**What you will do**
Output the part of the records that opens with the line containing "At what coordinates should I click to accomplish: Switch" and closes with the line containing "[x=96, y=65]", both of those lines included, reproducing every line exactly. Leave the pictures out of the answer.
↓↓↓
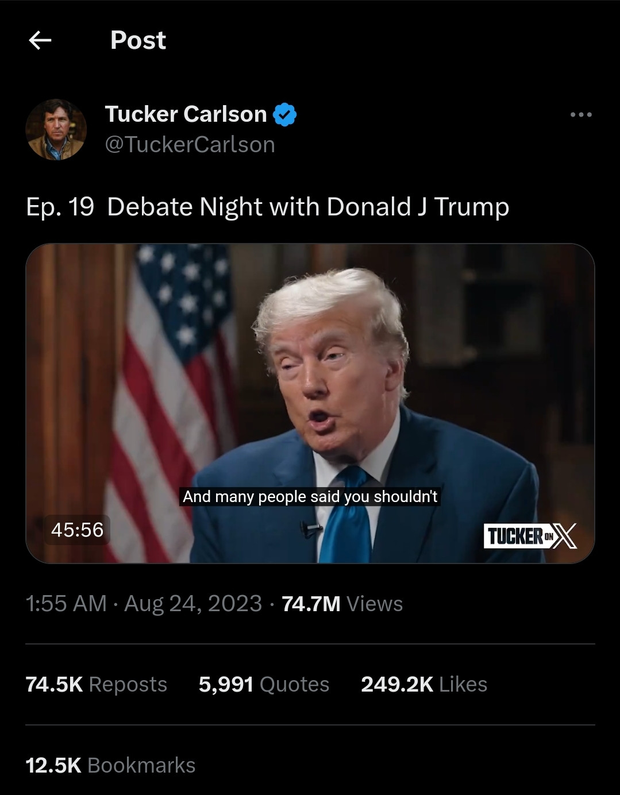Image resolution: width=620 pixels, height=795 pixels.
Task: Click the Post header title
Action: [x=138, y=40]
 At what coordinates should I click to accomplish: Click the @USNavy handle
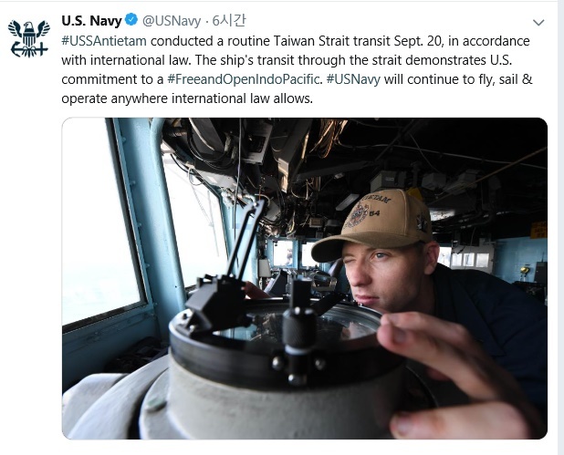tap(172, 21)
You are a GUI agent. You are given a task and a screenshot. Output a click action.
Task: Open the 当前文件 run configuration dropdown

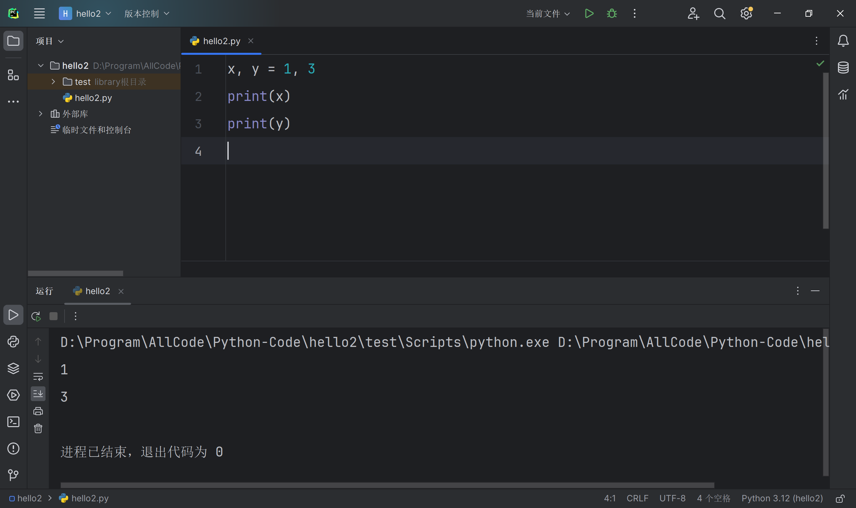pyautogui.click(x=547, y=14)
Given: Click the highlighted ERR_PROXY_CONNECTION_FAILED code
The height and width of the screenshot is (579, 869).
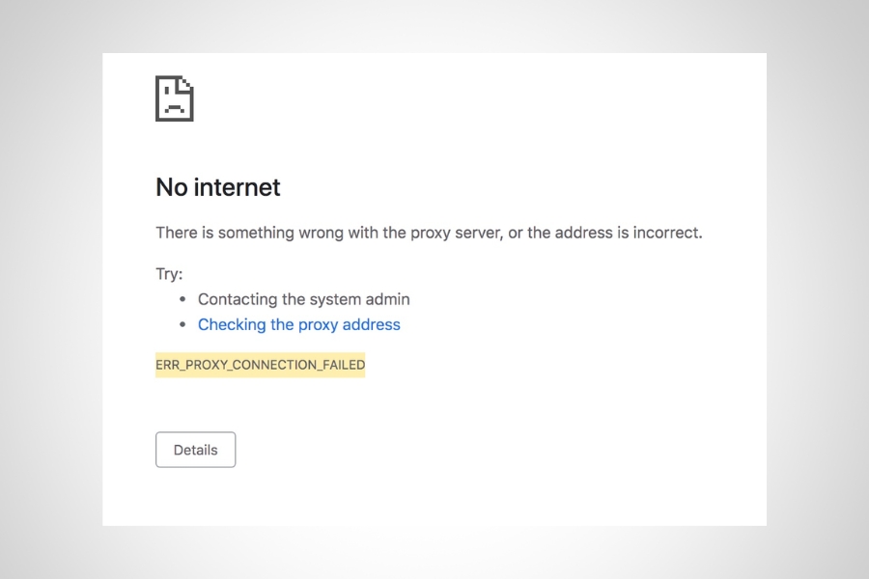Looking at the screenshot, I should click(x=260, y=365).
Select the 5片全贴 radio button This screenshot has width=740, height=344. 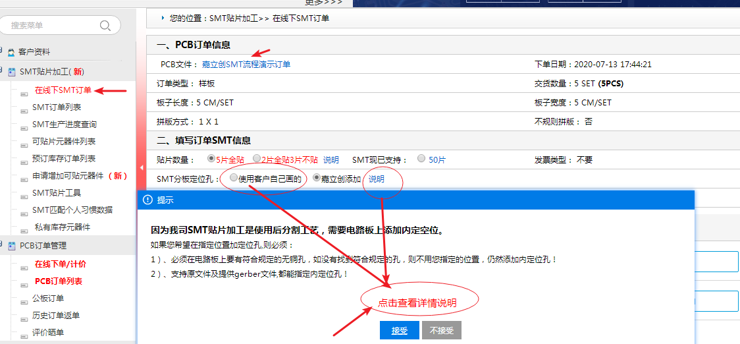coord(211,159)
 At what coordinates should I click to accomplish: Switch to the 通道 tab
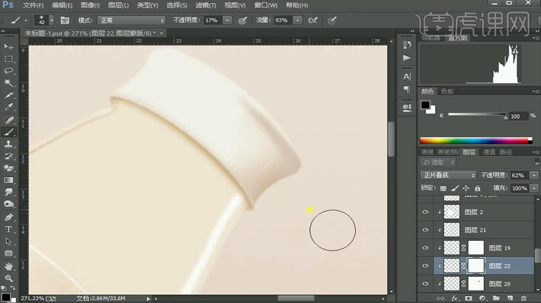489,152
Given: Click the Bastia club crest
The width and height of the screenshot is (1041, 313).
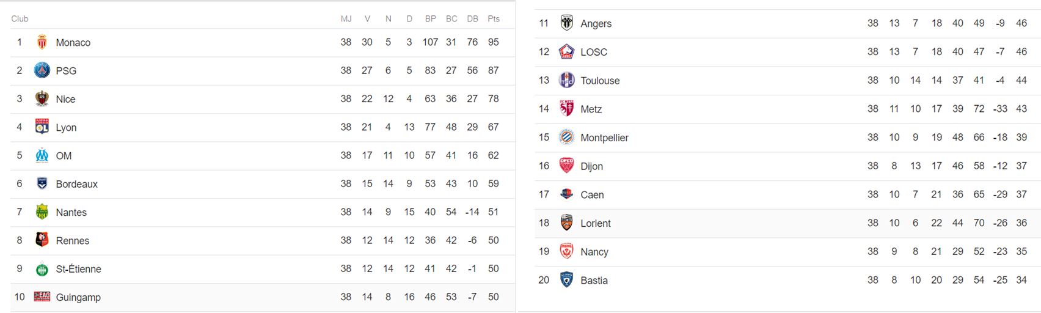Looking at the screenshot, I should click(x=566, y=280).
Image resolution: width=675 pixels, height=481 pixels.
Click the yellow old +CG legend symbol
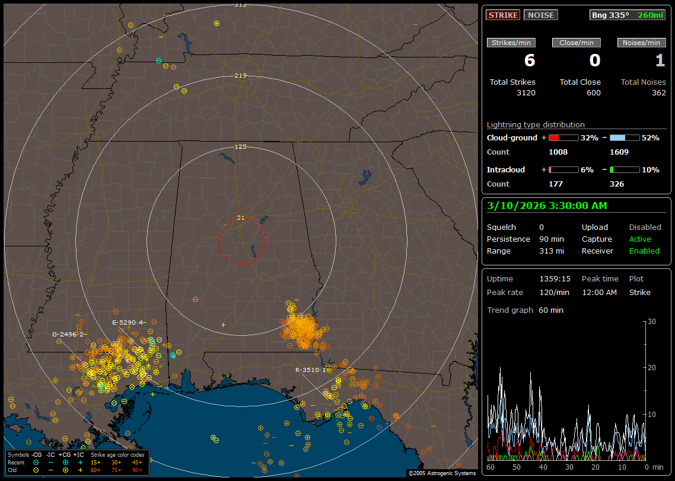click(65, 469)
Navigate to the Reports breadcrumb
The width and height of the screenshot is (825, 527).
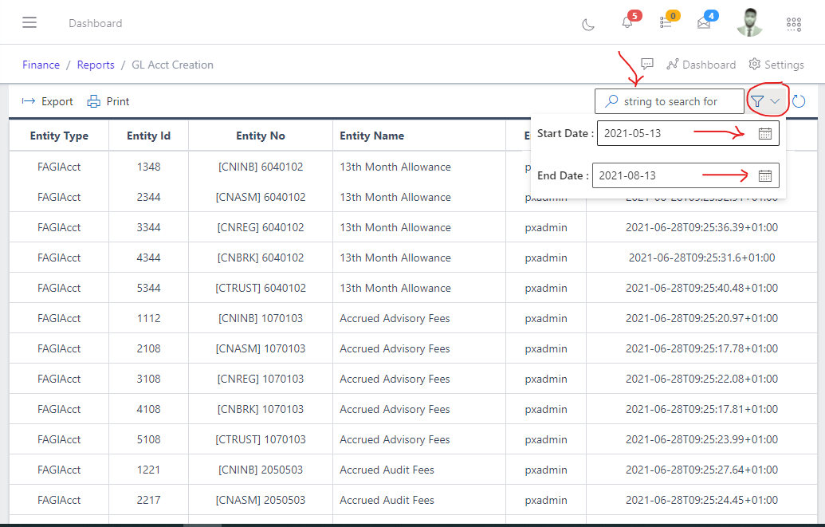[x=96, y=65]
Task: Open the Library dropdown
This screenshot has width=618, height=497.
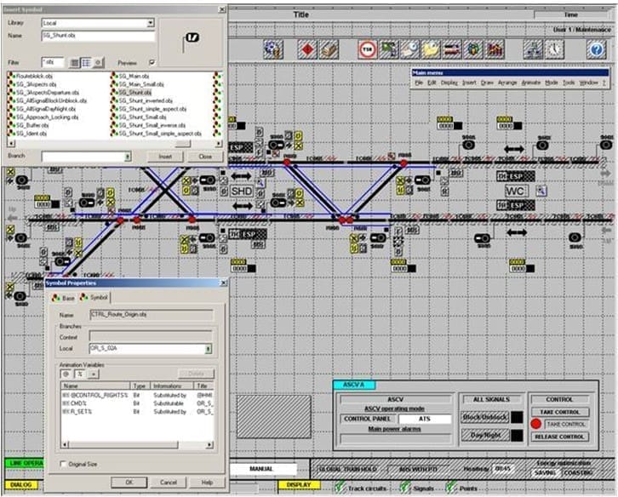Action: [150, 24]
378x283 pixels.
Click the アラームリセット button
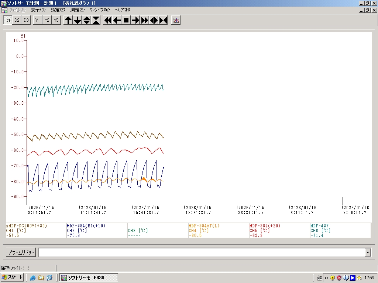coord(21,252)
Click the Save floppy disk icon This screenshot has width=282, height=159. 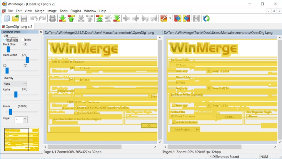pos(24,18)
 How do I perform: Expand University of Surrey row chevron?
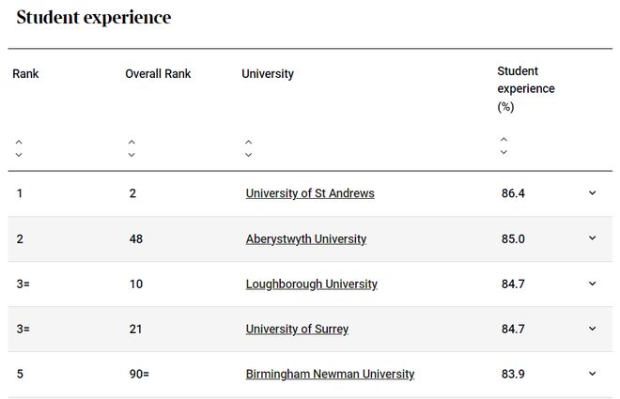coord(593,329)
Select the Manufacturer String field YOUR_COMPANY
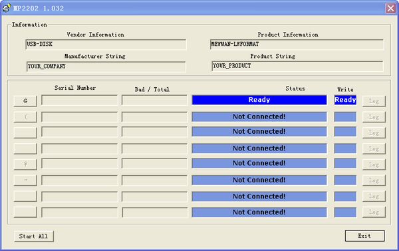The image size is (399, 251). pyautogui.click(x=106, y=67)
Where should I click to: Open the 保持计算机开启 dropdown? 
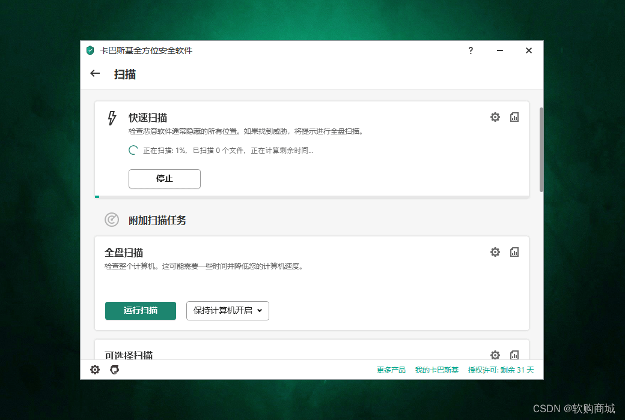227,311
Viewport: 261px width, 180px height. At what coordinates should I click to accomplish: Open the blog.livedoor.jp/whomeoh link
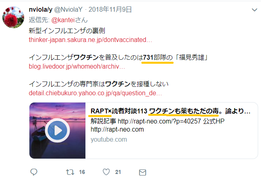coord(77,67)
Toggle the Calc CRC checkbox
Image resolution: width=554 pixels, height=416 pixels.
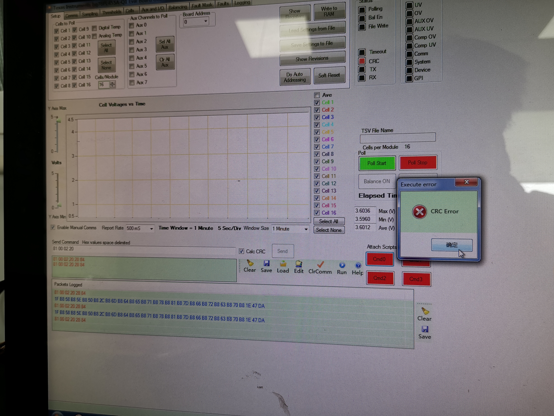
↑↑↑
**Task answer**
 At what coordinates should I click to accomplish: Switch to the 通道 tab
489,152
Given: Click the Bastia club crest
The width and height of the screenshot is (1041, 313).
Looking at the screenshot, I should click(x=566, y=280).
Image resolution: width=675 pixels, height=481 pixels.
Click the yellow old +CG legend symbol
click(65, 469)
Navigate to the Reports breadcrumb
The width and height of the screenshot is (825, 527).
[x=96, y=65]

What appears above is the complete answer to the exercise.